Mulher morre e só é encontrada 42 anos depois com a TV ligada

Durante mais de quatro décadas, ninguém percebeu que Hedviga Golik, uma enfermeira croata nascida em 1924, estava morta dentro do próprio apartamento em Zagreb. O caso, descoberto apenas em maio de 2008, tornou-se um dos mistérios mais impressionantes da Europa moderna, revelando como alguém pode desaparecer sem deixar vestígios — e sem que ninguém sinta falta.

Segundo as autoridades locais, inspetores entraram no apartamento de Hedviga no bairro Medveščak, em Zagreb, para reformar o edifício, quando encontraram uma cena chocante: o corpo mumificado da mulher, ainda sentado em frente à televisão, com uma xícara de chá intacta ao lado.
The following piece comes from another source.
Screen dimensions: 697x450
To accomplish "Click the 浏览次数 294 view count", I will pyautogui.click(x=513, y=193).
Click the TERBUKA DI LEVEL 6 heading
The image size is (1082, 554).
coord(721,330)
O local estava coberto por teias de aranha e poeira, e tudo parecia congelado no tempo, como se os anos tivessem parado.

Relatos da época, divulgados por News24 e jornais croatas, indicam que Hedviga teria morrido por volta de 1966, após sentar-se para assistir TV. A autópsia não conseguiu determinar a causa exata da morte, mas os peritos afirmaram que o corpo se preservou devido às condições frias, secas e isoladas do apartamento.

Durante todos esses anos, as contas de luz e aluguel continuaram sendo pagas — um detalhe que intrigou ainda mais os investigadores. Segundo a Wikipedia e o portal Skeptics StackExchange, há relatos de que um arquiteto e o proprietário original do prédio mantinham o pagamento das despesas, acreditando que a mulher ainda residia no local ou havia deixado o apartamento em ordem.
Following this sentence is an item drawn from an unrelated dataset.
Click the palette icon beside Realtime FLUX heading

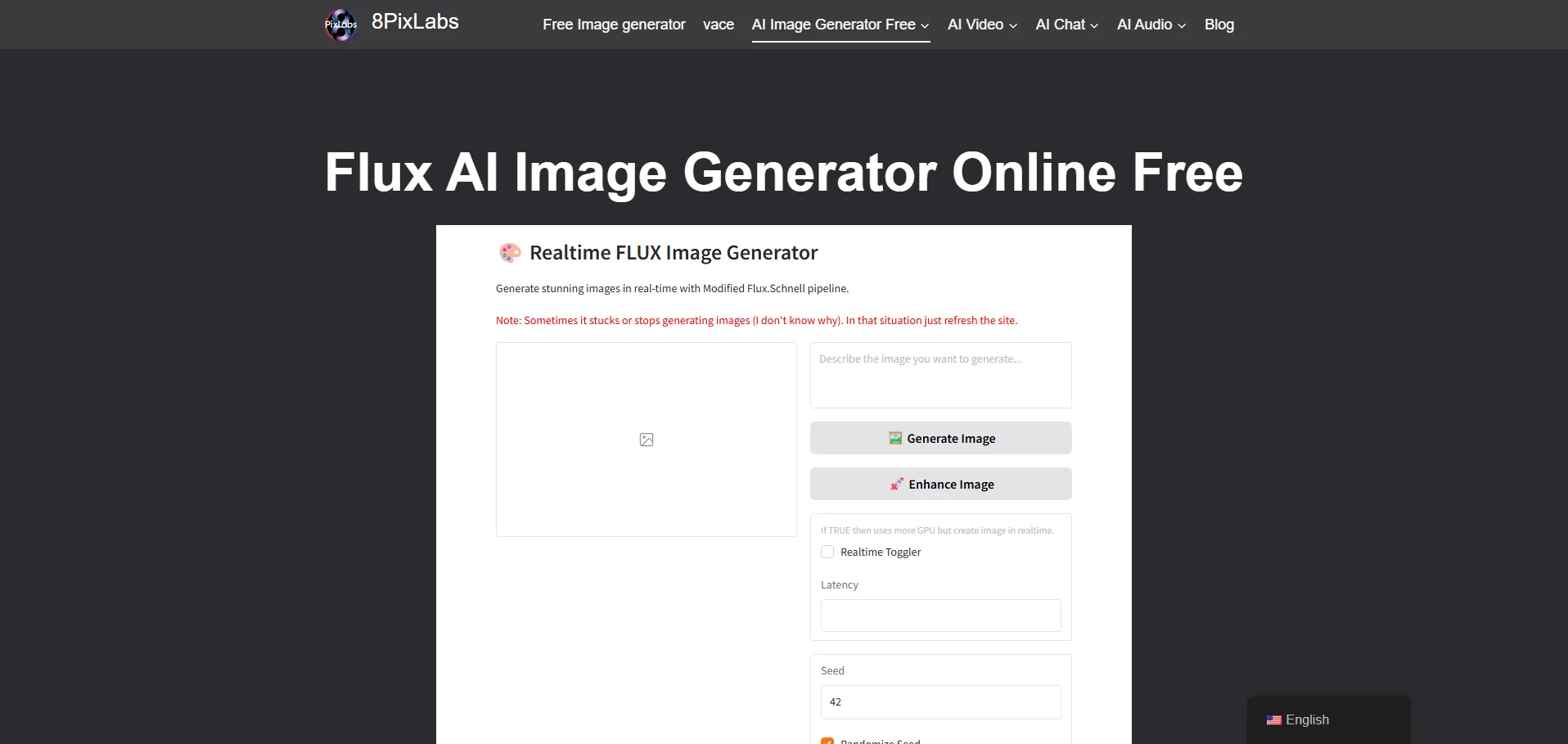pos(510,253)
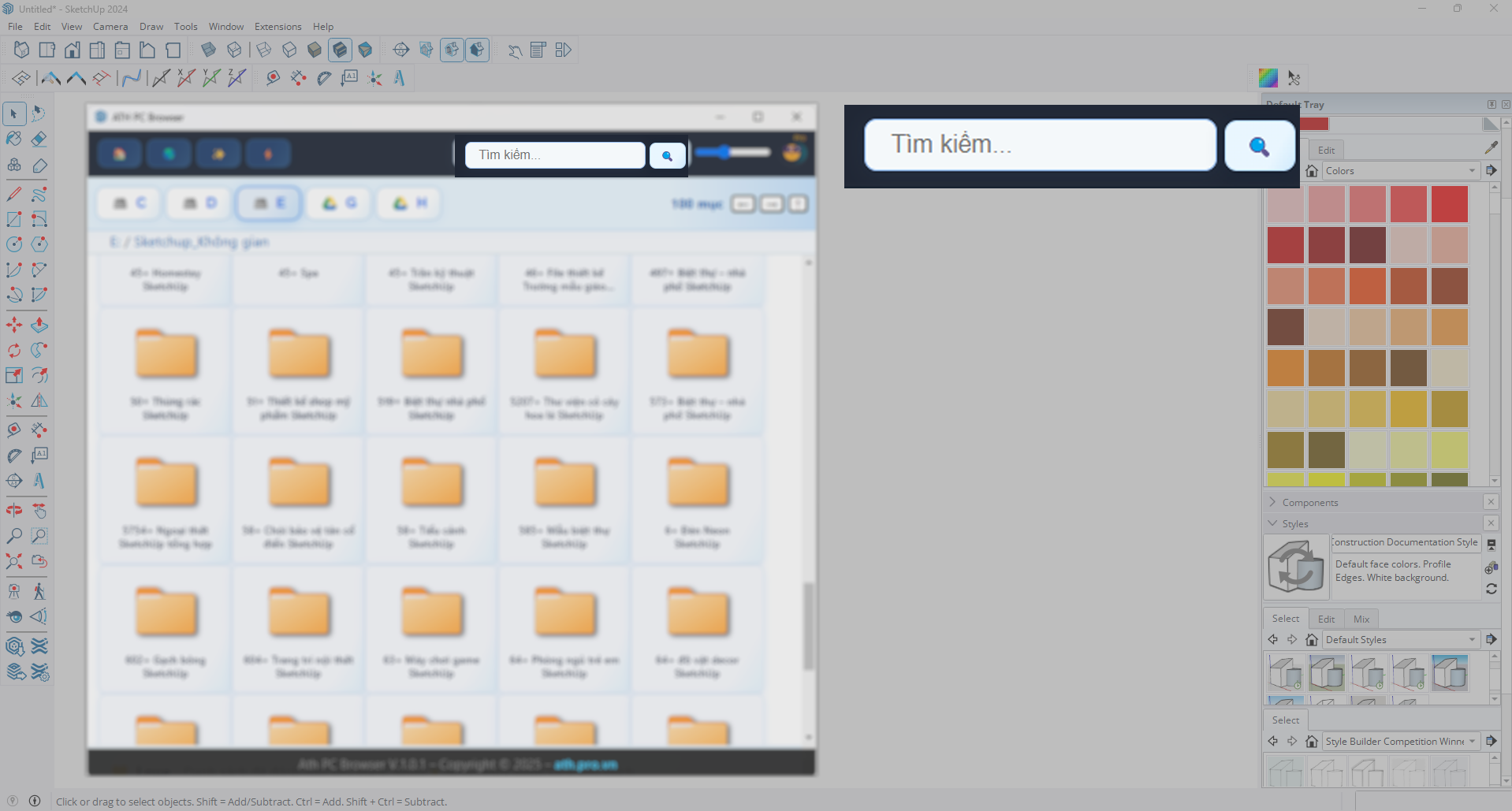Expand the Components tray panel
Screen dimensions: 1512x811
1309,502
Os vizinhos, por sua vez, pensavam que Hedviga havia se mudado ou se juntado a uma comunidade religiosa. Por medo de violar o contrato, ninguém ousou entrar no imóvel. O apartamento permaneceu trancado, como uma cápsula do tempo, até a descoberta em 2008.

Apesar da comoção causada pelo caso, alguns detalhes permanecem envoltos em dúvida. Fontes como o Skeptics StackExchange apontam que não há confirmação oficial de que a televisão estivesse realmente ligada ou funcionando no momento da descoberta — o que pode ser um exagero criado por versões posteriores da história.

Ainda assim, o caso de Hedviga Golik tornou-se um símbolo sombrio da solidão moderna: uma mulher que morreu em silêncio, esquecida por todos, e cuja história só veio à tona mais de 40 anos depois.